I finish writing the decree before pushing t back onto my desk, already over all the paperwork I have to do.

"_Arrendelle will henceforth and forever no longer do business of any sort with Wesleton" _

Perfect, I'm ever so glad I acted on my instincts and chose those two guards to come to the ice castle, I mean, how would it have looked if it were my own soldiers?

Still plotting, still unsatisfied. I have taken my sisters powers, I have taken her warmth, and yet, why can I not access her heart?

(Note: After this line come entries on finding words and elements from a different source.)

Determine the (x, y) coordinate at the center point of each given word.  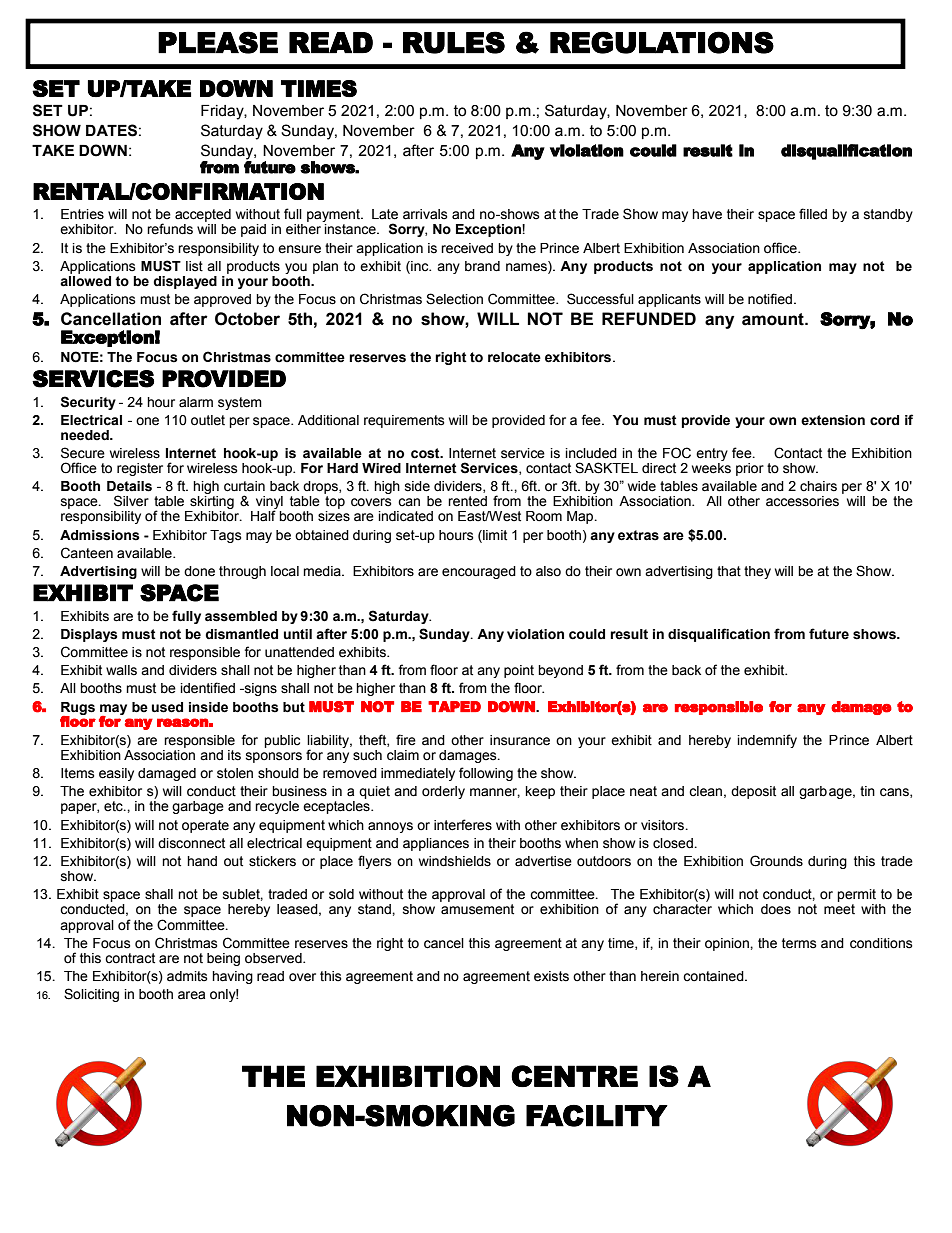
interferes (463, 825)
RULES (454, 42)
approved (222, 300)
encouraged (479, 572)
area (191, 995)
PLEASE (218, 42)
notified (770, 299)
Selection (454, 299)
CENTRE (574, 1076)
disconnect (191, 843)
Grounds (776, 861)
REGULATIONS (662, 42)
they (757, 572)
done (199, 571)
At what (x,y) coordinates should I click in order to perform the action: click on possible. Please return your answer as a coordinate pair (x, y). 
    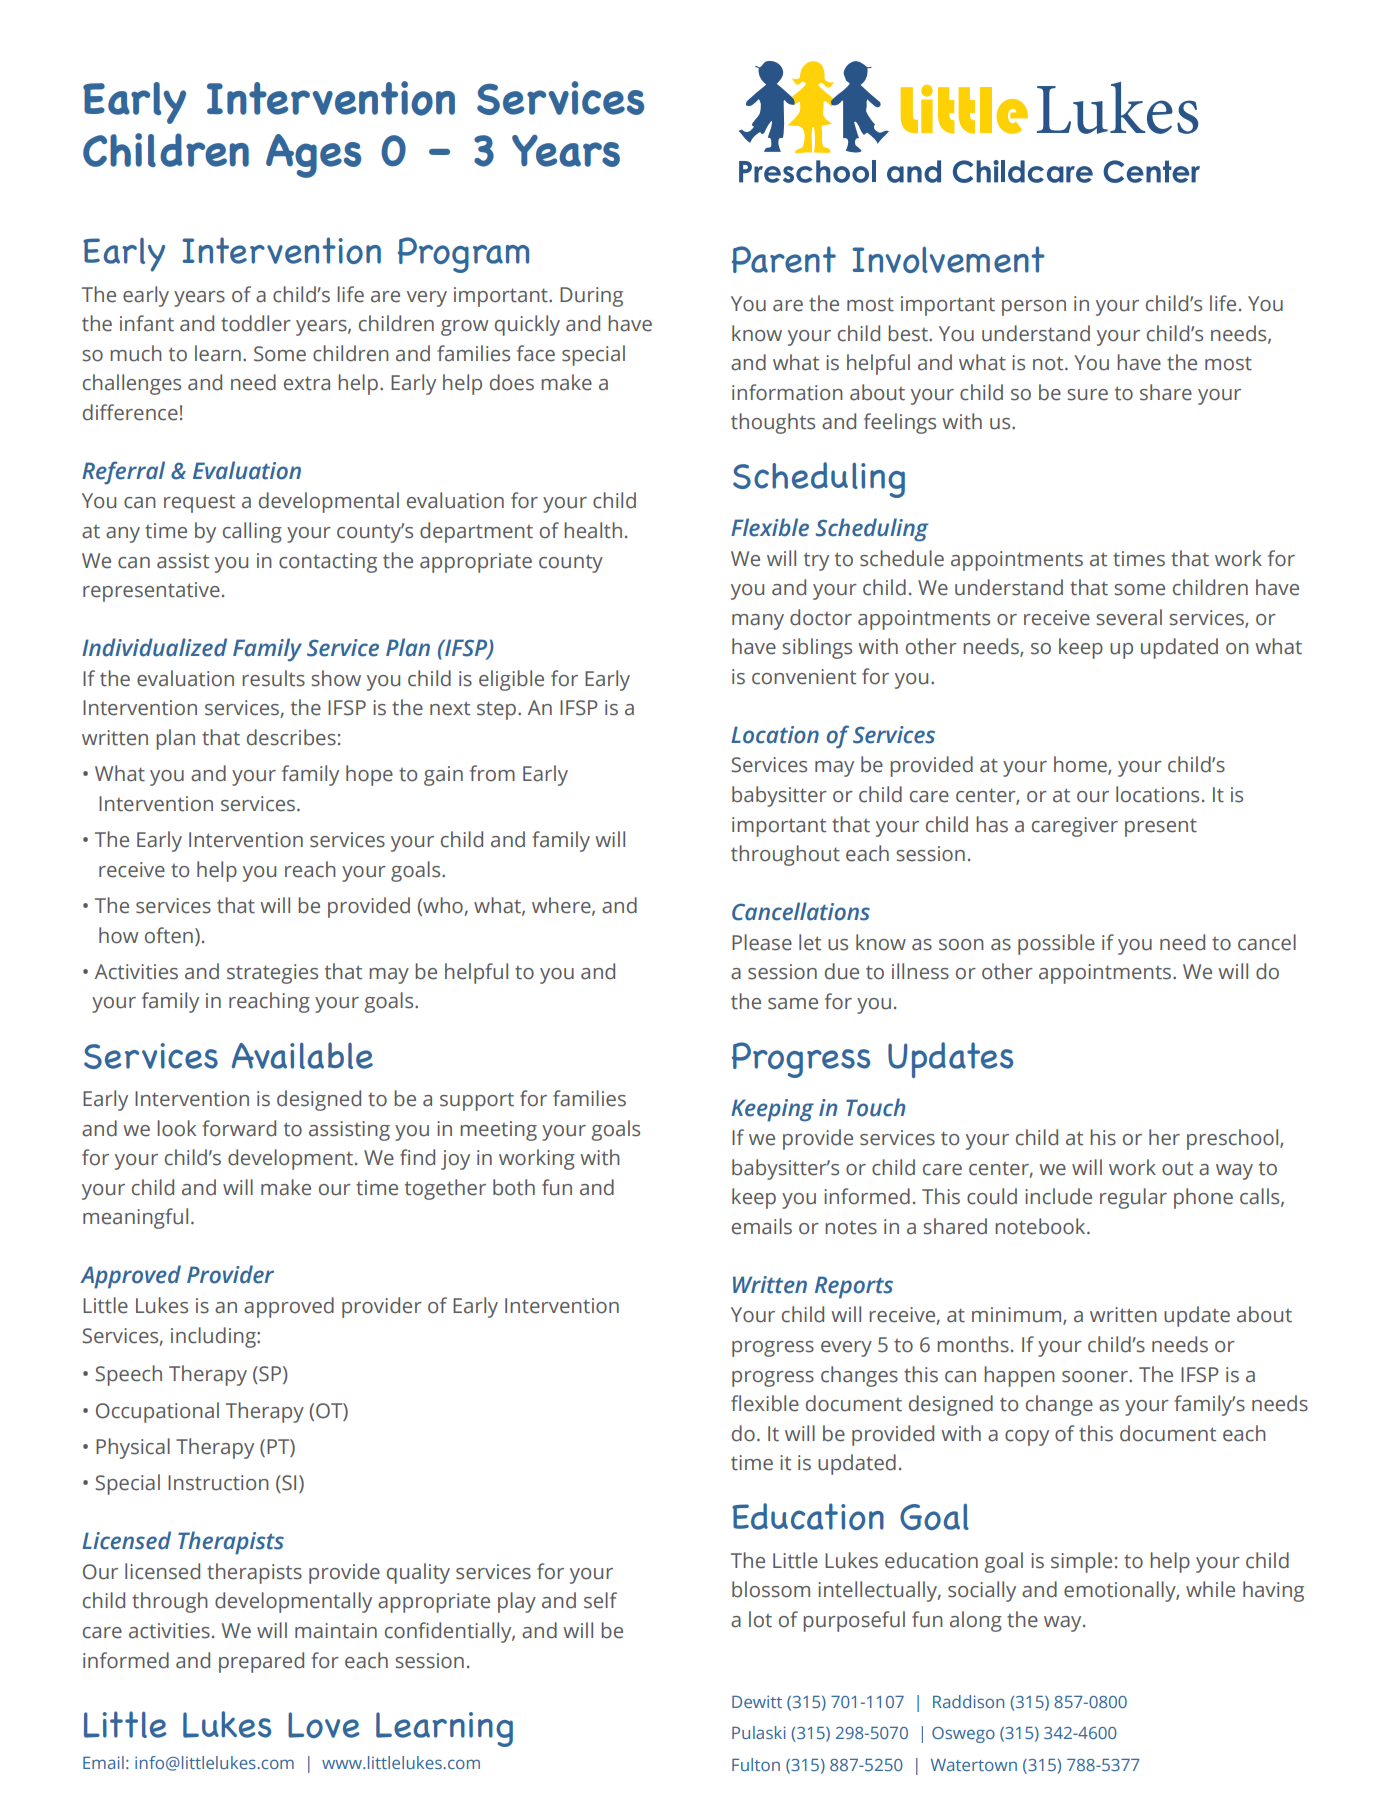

She is bound to me, her new authoritative tone and occasionally cool demeanour showed that when I froze her heart; it stuck, but she still lapses into helpless giggles, or bursts of irritatingly over enthusiastic dancing or clumsiness. I should be happy; I should leave it where it is. I can touch her; she can no longer limit my powers.

But perhaps it isn't so much that I don't have total control over her, but more WHY I don't have total control over her.

That Ice Harvester can't thaw her heart, my spells are permanent, at least, when Anna's magic doesn't get in the way (or should that be MY magic?) but he does have a place in it, and quite likely, I won't be able to freeze it, or him, out.

I still as a thought strikes me, growing in my mind before I smile.

Maybe I won't need my magic for this after all.

**True love's first kiss. **

I watch the village square from my window, so much like the day of my coronation, but this time, I'm watching for something in particular. I gaze down at the castle gates when Anna bursts through it, running through the crowd, pulling a blindfolded Kristoff along behind her. Briefly, I'm almost irritated about the more subdued dress sense she has adopted of late (no doubt due to my ice inside her) It only makes her harder to spot amongst the throng, but my eyes relocate her as she slams Kristoff into a pole, something that curves my mouth up at the corners. I follow them with my eyes as Anna excitedly skips down to the docks, the blonde man tugged behind her. I quickly open the window casements and lean out the window, breathing deeply as I focus.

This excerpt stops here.